╭─ SUPPLIED RECORDS

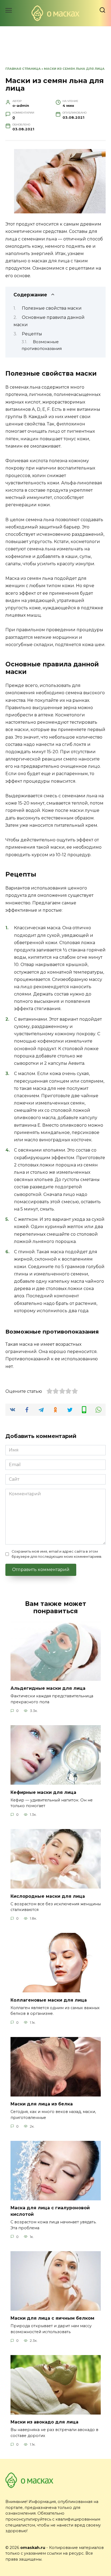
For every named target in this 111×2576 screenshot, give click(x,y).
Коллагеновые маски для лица (49, 1999)
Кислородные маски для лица (48, 1896)
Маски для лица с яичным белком (52, 2318)
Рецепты (32, 333)
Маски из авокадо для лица (44, 2422)
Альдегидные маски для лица (48, 1688)
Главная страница (23, 69)
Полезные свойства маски (52, 308)
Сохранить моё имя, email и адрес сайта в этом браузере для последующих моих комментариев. (57, 1554)
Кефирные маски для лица (43, 1792)
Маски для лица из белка (42, 2104)
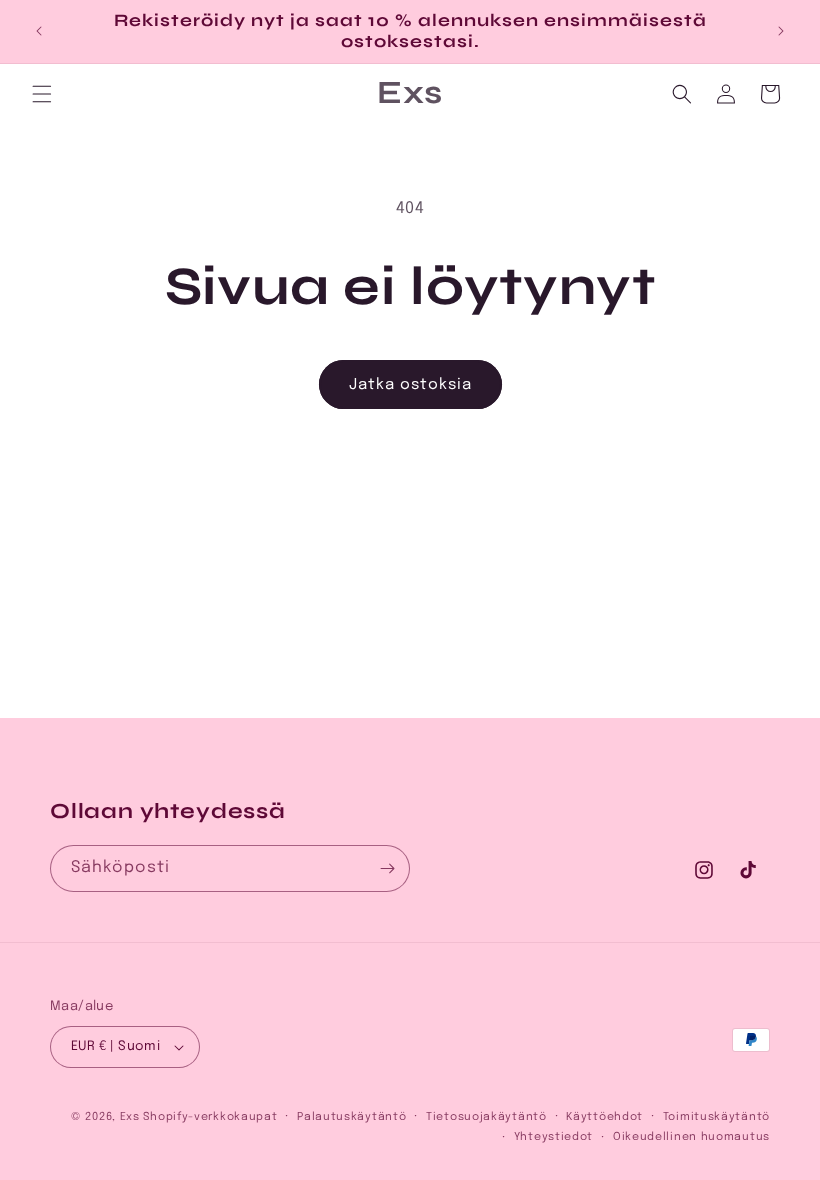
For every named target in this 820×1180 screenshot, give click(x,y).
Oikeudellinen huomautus (691, 1137)
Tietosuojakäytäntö (486, 1117)
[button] (42, 94)
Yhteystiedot (553, 1137)
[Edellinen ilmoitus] (39, 31)
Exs (130, 1117)
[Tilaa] (387, 868)
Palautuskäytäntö (351, 1117)
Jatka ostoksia (410, 385)
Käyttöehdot (604, 1117)
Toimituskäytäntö (716, 1117)
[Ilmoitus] (781, 31)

╰─

* _EXERCISE OBJECTIVE_
From the entries above, copy every line containing the word "click".

* _PROBLEM SOLUTION_
For every named target in this 111×2576 screenshot, give click(x,y).
For every named target in this 820×1180 screenshot, give click(x,y).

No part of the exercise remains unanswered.